◆ Excerpted text
# dmesg | grep ad4
ad4: 953869MB <WDC WD10EARS-00Y5B1 80.00A80> at ata2-master UDMA100
GEOM: ad4: partition 1 does not start on a track boundary.
GEOM: ad4: partition 1 does not end on a track boundary.
GEOM: ad4s1: geometry does not match label (32h,32s != 16h,63s).
Trying to mount root from ufs:/dev/ad4s1a
# smartctl -a /dev/ad4 | grep Load
193 Load_Cycle_Count 0x0032 188 188 000 Old_age Always -
38319
Is there any way to turn off or increase the 8-second timeout? Or do I have to
bin the disk and use something better?
I don't want to boot into DOS, windows or any of that stuff. I also tried
ataidle to no effect.
Cheers
Michiel
All I can suggest is a small daemon that just forces the disk to do
physical I/O every couple of seconds.

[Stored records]
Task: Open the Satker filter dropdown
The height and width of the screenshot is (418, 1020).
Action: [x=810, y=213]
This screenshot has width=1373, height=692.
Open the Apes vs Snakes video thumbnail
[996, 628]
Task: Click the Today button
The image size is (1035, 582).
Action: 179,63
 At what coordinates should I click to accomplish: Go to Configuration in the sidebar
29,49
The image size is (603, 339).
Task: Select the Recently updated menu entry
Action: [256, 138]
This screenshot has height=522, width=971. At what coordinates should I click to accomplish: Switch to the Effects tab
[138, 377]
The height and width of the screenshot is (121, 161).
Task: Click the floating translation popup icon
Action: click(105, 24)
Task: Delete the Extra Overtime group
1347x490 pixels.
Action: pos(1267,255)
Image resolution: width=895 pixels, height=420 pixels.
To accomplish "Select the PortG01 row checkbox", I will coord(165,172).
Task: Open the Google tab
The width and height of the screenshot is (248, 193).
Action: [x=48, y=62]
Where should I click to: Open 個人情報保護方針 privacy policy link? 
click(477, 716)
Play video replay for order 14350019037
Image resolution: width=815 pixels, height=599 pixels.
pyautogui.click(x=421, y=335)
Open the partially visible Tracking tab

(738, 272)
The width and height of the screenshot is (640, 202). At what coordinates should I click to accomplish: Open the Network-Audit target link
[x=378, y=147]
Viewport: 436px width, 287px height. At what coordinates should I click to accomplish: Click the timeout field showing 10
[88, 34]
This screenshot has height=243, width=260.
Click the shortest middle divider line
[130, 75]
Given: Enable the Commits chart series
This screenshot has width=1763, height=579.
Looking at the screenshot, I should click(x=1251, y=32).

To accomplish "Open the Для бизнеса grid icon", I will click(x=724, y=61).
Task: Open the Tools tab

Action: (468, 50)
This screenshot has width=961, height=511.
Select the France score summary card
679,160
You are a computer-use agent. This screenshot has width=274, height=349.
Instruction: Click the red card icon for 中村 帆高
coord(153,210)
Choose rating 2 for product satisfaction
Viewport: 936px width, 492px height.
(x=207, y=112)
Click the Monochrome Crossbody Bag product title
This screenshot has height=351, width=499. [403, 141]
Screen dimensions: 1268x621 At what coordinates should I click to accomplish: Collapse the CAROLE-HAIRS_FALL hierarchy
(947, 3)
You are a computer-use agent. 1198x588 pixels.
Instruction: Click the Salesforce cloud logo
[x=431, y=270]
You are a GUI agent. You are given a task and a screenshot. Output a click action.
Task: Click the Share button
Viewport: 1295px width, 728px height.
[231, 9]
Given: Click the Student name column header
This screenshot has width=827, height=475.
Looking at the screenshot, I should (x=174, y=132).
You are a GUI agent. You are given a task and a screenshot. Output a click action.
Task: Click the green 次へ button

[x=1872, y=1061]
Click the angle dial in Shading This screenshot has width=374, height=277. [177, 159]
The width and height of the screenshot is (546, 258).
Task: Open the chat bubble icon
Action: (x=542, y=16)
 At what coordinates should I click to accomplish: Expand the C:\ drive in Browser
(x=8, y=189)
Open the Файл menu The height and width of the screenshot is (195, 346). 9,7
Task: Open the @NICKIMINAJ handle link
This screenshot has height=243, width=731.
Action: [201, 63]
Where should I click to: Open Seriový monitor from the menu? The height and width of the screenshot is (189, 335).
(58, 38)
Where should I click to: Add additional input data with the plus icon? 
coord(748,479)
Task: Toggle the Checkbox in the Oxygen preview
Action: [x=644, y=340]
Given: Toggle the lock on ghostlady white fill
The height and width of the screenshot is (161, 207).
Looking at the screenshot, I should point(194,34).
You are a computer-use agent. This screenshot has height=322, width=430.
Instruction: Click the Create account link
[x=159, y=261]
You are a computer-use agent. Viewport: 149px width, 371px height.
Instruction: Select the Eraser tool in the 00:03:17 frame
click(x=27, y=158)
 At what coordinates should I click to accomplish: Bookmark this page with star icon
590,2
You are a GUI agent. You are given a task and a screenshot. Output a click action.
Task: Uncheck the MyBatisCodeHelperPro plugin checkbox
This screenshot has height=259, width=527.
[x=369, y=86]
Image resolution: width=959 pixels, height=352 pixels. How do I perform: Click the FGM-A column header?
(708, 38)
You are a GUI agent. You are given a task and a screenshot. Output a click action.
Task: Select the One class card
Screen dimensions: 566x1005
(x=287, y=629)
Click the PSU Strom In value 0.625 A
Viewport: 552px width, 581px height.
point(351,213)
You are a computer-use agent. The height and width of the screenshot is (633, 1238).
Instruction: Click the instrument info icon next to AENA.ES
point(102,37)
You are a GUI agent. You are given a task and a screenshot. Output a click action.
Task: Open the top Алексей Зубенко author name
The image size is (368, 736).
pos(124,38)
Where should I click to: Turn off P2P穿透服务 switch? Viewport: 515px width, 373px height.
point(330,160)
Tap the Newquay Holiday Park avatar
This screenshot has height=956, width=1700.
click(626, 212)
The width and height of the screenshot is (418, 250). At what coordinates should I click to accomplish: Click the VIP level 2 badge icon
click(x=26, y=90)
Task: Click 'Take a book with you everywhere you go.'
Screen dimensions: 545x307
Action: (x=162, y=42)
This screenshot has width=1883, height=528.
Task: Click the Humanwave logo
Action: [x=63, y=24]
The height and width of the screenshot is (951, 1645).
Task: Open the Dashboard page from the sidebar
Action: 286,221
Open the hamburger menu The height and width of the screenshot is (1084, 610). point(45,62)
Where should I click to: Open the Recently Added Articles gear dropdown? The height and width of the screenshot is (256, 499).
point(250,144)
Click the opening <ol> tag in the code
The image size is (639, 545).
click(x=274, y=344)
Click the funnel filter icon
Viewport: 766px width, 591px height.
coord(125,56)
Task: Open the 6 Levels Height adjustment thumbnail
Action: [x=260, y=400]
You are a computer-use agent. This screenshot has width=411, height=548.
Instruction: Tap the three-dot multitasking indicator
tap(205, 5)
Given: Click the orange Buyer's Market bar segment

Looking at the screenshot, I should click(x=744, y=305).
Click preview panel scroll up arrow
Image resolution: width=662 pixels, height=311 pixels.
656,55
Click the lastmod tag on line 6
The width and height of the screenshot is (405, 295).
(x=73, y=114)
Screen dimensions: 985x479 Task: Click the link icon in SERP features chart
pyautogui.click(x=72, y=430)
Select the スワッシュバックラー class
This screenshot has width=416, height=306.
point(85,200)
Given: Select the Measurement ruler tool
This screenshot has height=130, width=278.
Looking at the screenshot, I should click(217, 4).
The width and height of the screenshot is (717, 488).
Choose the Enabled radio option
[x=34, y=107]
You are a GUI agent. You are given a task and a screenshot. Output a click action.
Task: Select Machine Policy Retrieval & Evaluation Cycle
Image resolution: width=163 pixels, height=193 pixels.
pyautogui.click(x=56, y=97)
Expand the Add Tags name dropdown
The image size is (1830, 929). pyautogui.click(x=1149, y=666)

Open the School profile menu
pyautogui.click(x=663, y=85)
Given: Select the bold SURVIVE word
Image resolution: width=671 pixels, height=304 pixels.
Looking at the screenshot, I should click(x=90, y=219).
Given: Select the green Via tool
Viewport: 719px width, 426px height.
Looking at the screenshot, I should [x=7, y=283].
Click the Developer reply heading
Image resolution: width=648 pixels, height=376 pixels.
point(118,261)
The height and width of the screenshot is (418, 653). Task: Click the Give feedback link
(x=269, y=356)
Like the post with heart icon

◆ What is asked
A: In the hard disk post, which device is root mounted from?
B: Condense the paragraph of the hard disk post that begins "I don't want to boot into DOS" into a single sentence.
C: In the hard disk post, substitute "slice" for "partition" and write out the passage that starts at the words "# dmesg | grep" and stops after "use something better?".

◆ Results by task
A: Root is mounted from ufs:/dev/ad4s1a.

B: Booting into DOS, Windows or anything similar is ruled out, and ataidle was tried without effect.

C:
# dmesg | grep ad4
ad4: 953869MB <WDC WD10EARS-00Y5B1 80.00A80> at ata2-master UDMA100
GEOM: ad4: slice 1 does not start on a track boundary.
GEOM: ad4: slice 1 does not end on a track boundary.
GEOM: ad4s1: geometry does not match label (32h,32s != 16h,63s).
Trying to mount root from ufs:/dev/ad4s1a
# smartctl -a /dev/ad4 | grep Load
193 Load_Cycle_Count 0x0032 188 188 000 Old_age Always -
38319
Is there any way to turn off or increase the 8-second timeout? Or do I have to
bin the disk and use something better?